The woman who killed her own child, and later a neighbour's,
drowning them both in the local river.
And still wanted is Tatsuya Ichihashi, the only suspect in the murder of young British English teacher Lindsay Ann Hawker. On Mar. 26 2007, the missing girl's body was discovered buried in a bath of sand on the balcony of Ichihashi's apartment in Ichikawa, Chiba Prefecture. Ichihashi was at home when police called investigating her disappearance, but when they tried to arrest him he ran away, evading 13 of them barefoot. Police believe he may now be dressed like a woman to avoid detection (though with the country's arrest rate at around 25-30%, I'd say he probably wouldn't need to bother).

In just the last month we've seen:
A disgruntled salaryman push a High School boy in front of a train.
A Junior High School girl's bound and naked body fished out of a rice paddy.
The case of the guy who, rejected by his extremely attractive neighbour, cut her up and flushed the pieces down her toilet. (An overly loquacious interview on national TV led to his arrest).
And a young Tokyo woman who was drugged and abducted in a car, but who managed to send distress calls from her cellphone. Both her alleged kidnapper and her cellphone have been found, but she is still 'missing' I believe.
Of course it's extremely upsetting when children are the victims, but the cases I find really disturbing are the ones where children are the perpetrators.

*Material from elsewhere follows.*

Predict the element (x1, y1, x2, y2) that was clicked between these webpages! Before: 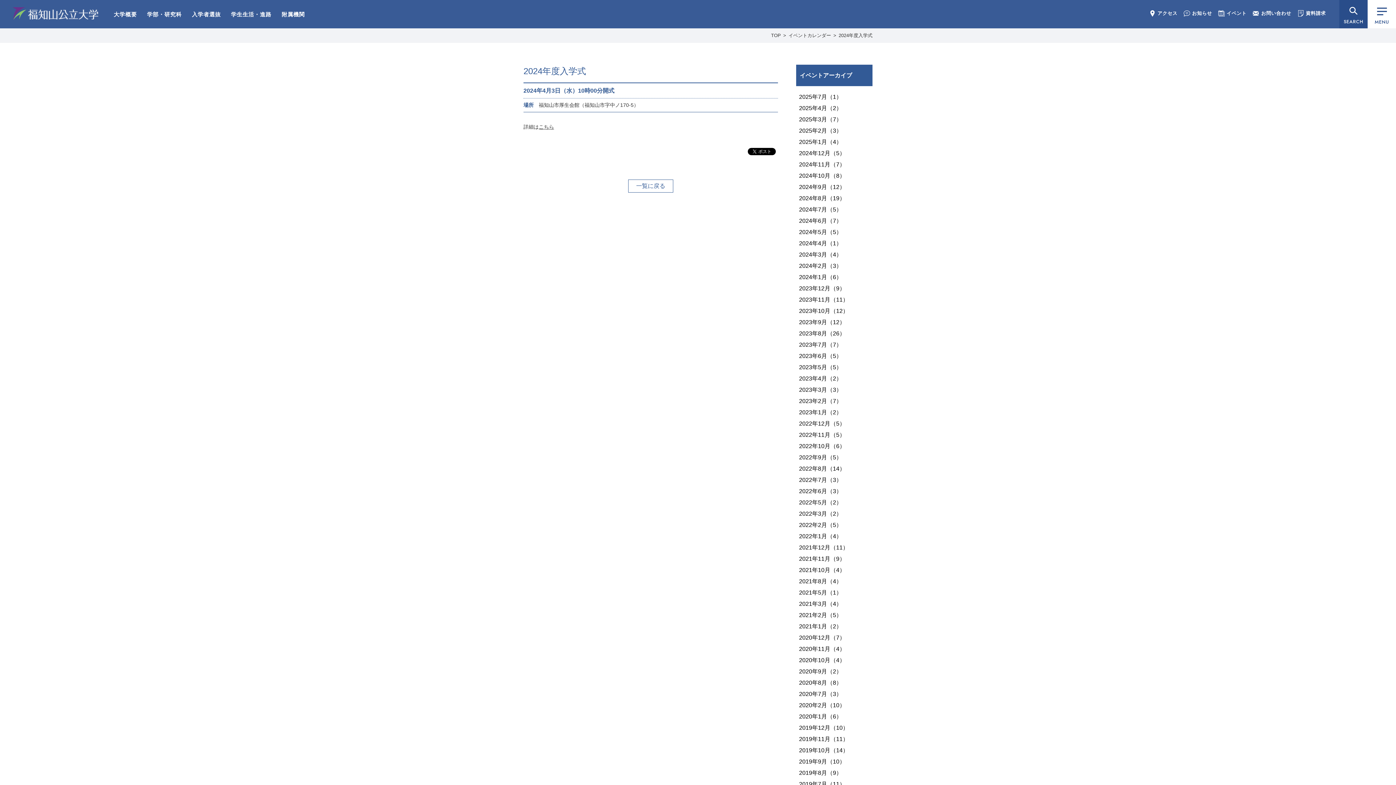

These are perhaps the two most infamous:
Sakakibara Seito :
http://en.wikipedia.org/wiki/Sakakibara_SeitoOn May 27 1997 the head of Jun Hase, a special education student at Tainohata Elementary School, was found in front of the school gate hours before students arrived for classes. Hase had been beheaded with a hand saw. A note, written in red pen, was found stuffed in his mouth. The nation was shocked when, on June 28, a 14-year-old junior high school student known only as "Shonen A" was arrested as a suspect. Shortly after his arrest, "Boy A" also confessed to the hammer-murder of 10-year-old Ayaka Yamashita, and assaults on three other girls. Boy A became eligible for parole in 2004 and was freed in 2005.
Nevada-tan :
http://en.wikipedia.org/wiki/Nevada-tanNevada-tan is the Internet moniker of the 11-year-old schoolgirl who, on June 1 2004, murdered her 12-year-old former best friend, Satomi Mitarai, in an empty classroom during the lunch hour at Okubo Elementary School in Sasebo, Nagasaki. After slashing Mitarai's throat with a box-cutter knife she left the murder scene and returned to her own classroom, her clothes covered in blood. The girls' teacher, who had noticed that both were missing, found the body and called the police.

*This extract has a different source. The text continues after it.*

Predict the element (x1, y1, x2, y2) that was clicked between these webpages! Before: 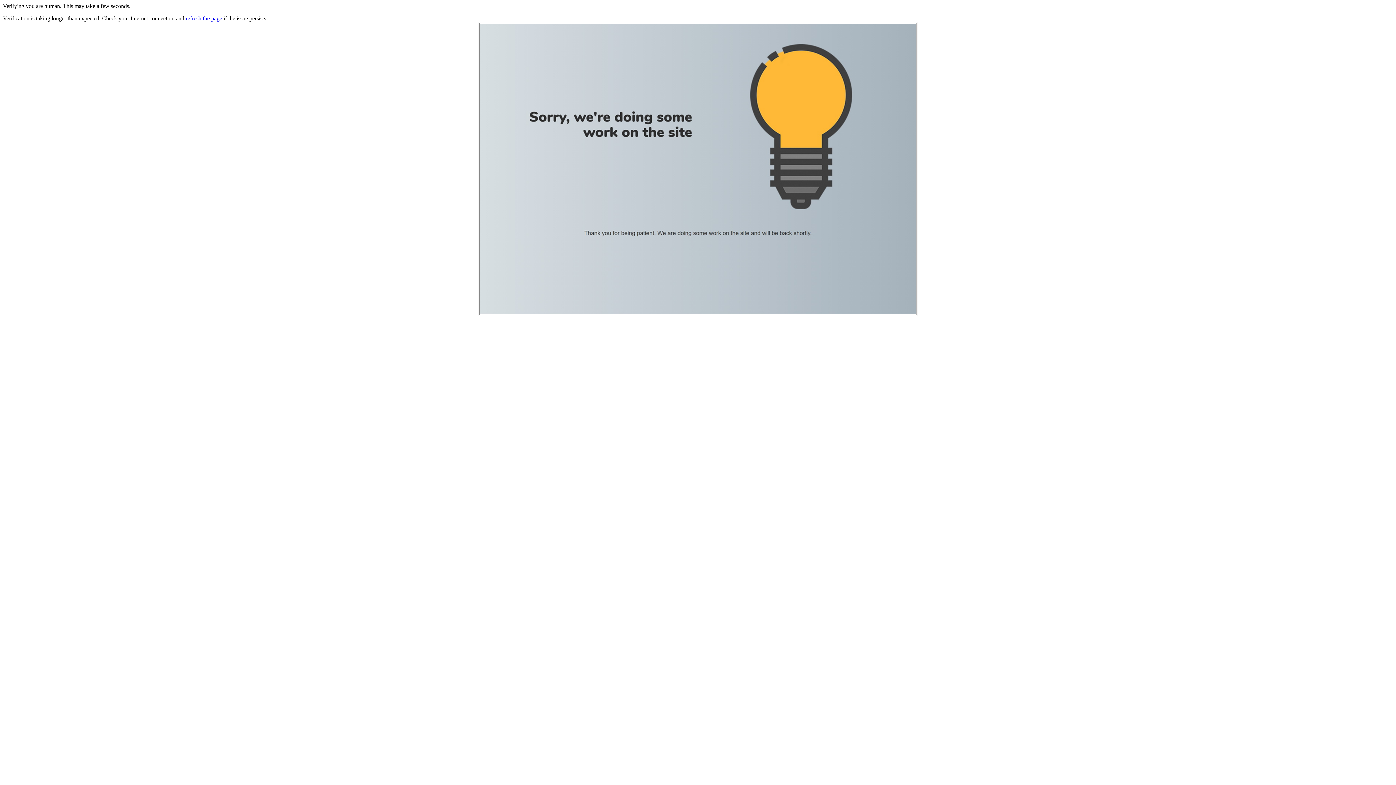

But there have been others:
The high school girl who took an axe to her sleeping policeman father.
The 12-year-old boy who forced an 11-year-old boy to strip naked, then pushed him from the top of a multi-storey car-park.

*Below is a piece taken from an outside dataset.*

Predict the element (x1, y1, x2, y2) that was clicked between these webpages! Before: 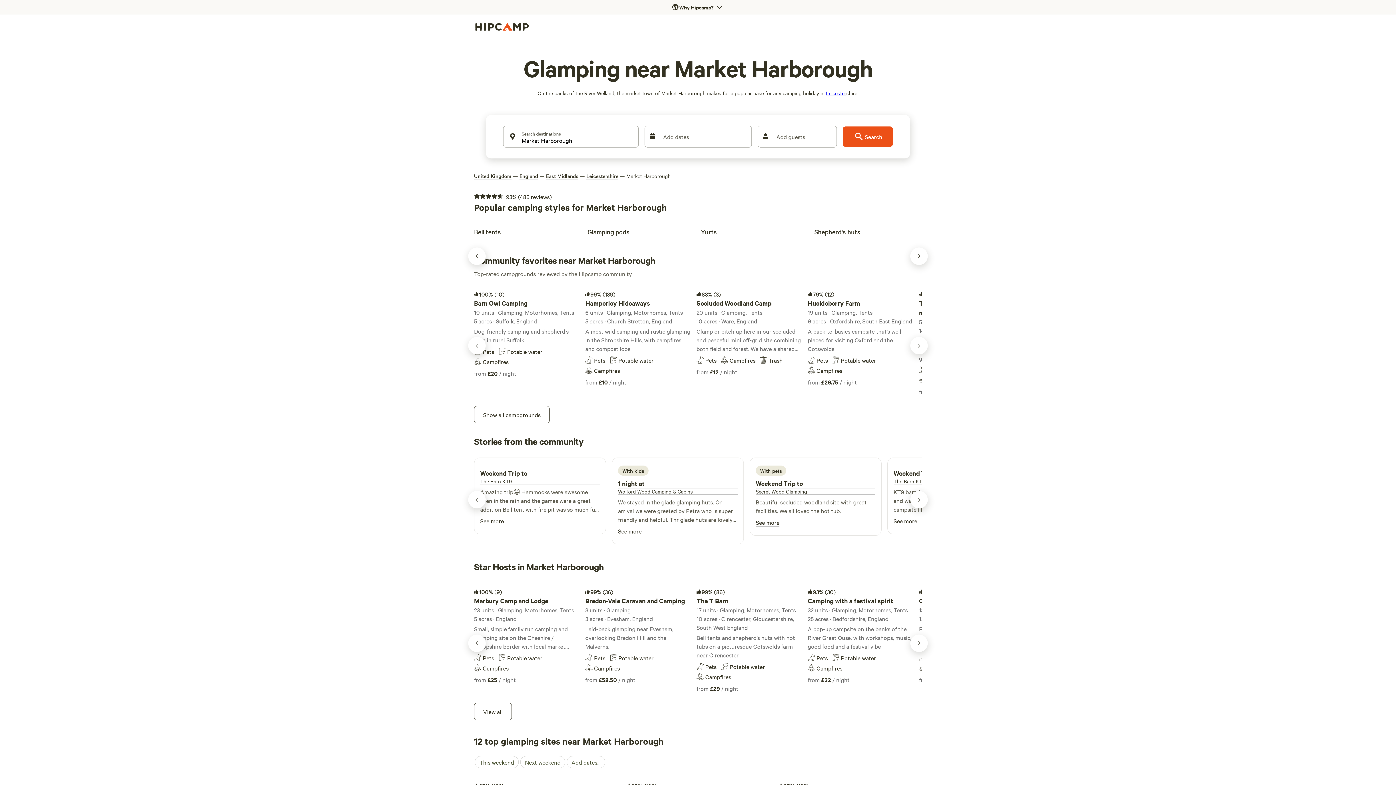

And the son of a dentist who killed his older actress/model sister when she teased him about his poor grades. (The way he mutilated her body has led some to suppose that his interest in her was more than just filial).
With my own eyes I have seen a young man draw a knife on two female clerks who tried to stop him leaving a drugstore with an armload of what looked like Chinese medicines. (He ran away, and no-one was hurt). And, amongst other problems the area has had, there was recently a string of muggings of foreign tourists in Akihabara.
And don't start me talking about rape. This is a country where, according to urban legend, a young girl can be attacked on a moving train while 20 or more other passengers just sit by and do nothing.
You can talk about the causes of these crimes, and the merits and demerits of the penal system, if you want to. It has not been my purpose to start or enter into such a discussion here, just to present you with some facts. Me, I stand firmly for freedom of expression, and I believe that those who have received the Death Penalty thoroughly deserved it. Some of these people, I would happily throw the switch myself.
Others, I feel sorry for ...
http://i70.photobucket.com/albums/i85/A ... adatan.jpgInb4 "Amerika is worse",
LOL, Japan! Statistically, one of the safest countries in the world.
(My thanks to all the writers whose work I have shamelessly plundered,
and sincere apologies to any murderers I may have inadvertantly forgotten).